> **Task instructions**:
Continue the forum post about handling RDM sub-devices from the point where it stops.

> **Page excerpt**:
+ + +

Real World Sub-Devices
We are scratching our heads here on how we should go about handling sub-devices. I will give you some scenarios and also mention how we intend to handle them. If anyone has a device which supports sub-devices then I would love to hear from you or meet at the plug fest.

Just a bit of background specific to our implementation. Due to the limitations of the RDM personality interrogation we instead resort to matching the fixture to a personality in our library. To identify the correct personality and mode we use the Manufacturer Id, Model Id, Personality/Mode, Software Version. This allows us to auto patch the fixture with a fully fledged personality. We are populating the personalities with the RDM info from the open lighting database.

Scenario 1

A dimmer has 24 channels, each channel could either be configured with a relay module or a dimmer module. Each channel is a separate sub-device in the dimmer fixture.

Problem 1

What data should the lighting console use to determine that the channel is a relay and not a 0-100% dimmer channel.

+ + +

> **Data shown**:
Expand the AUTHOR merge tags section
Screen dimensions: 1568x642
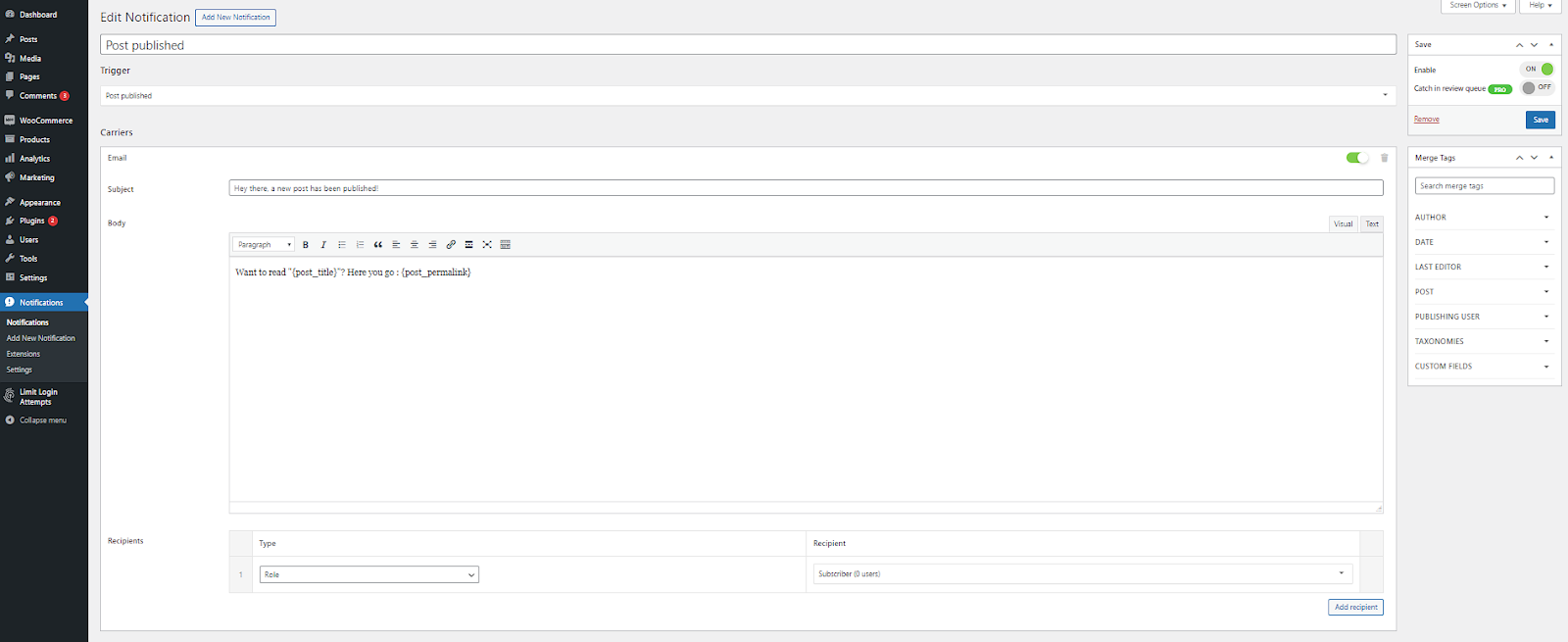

+ + +

> **Output of the exercise**:
1) Use a different personality/mode
2) Use a different model id
3) Use the product category
4) Use the personality description

Our Answer

It does not seem correct to use the mode since this is something you can change through RDM. The personality description could be used but it does not scale well as matching the correct personality would be difficult with more complex fixtures. You may also get duplicate matches. The product category whilst promising is too loosely defined to be usable. So we have resorted to using the model id. However this relies on manufacturers giving each sub device with a different personality a different model id. So we have no good solution.

Scenario 2

A media server with the following layer controls. Each layer can be assigned a different DMX address. The layers may span multiple universes.

Master Layer
Layer 1
Layer 2

Layers 1 and 2 all have the same personality but effects and master layer are different.

Problem 2A

What data should the lighting console use to determine whether it is a normal layer, master layer or effects. They must be separate devices as each can have its own DMX address.

Problem 2B

How does the console know that some sub-devices are on one universe and the rest are on a separate universe.

Solutions 2A

1) Use a different personality/mode
2) Use a different model id
3) Use the product category
4) Use the personality description

Solutions 2A

1) a device only reports the devices on that universe.

Our Answer

Each layer must have a seperate model id.

When the device is spilt over several universes then you will get the case where a device id appears on two ports. This will cause problems.

The problem we have is that for this all to work, all implementations of sub-devices must come to the same conclusion that each sub-device needs a different model id. I can not see this happening from people reading the spec. It is only when you see the problem that you will come to this solution.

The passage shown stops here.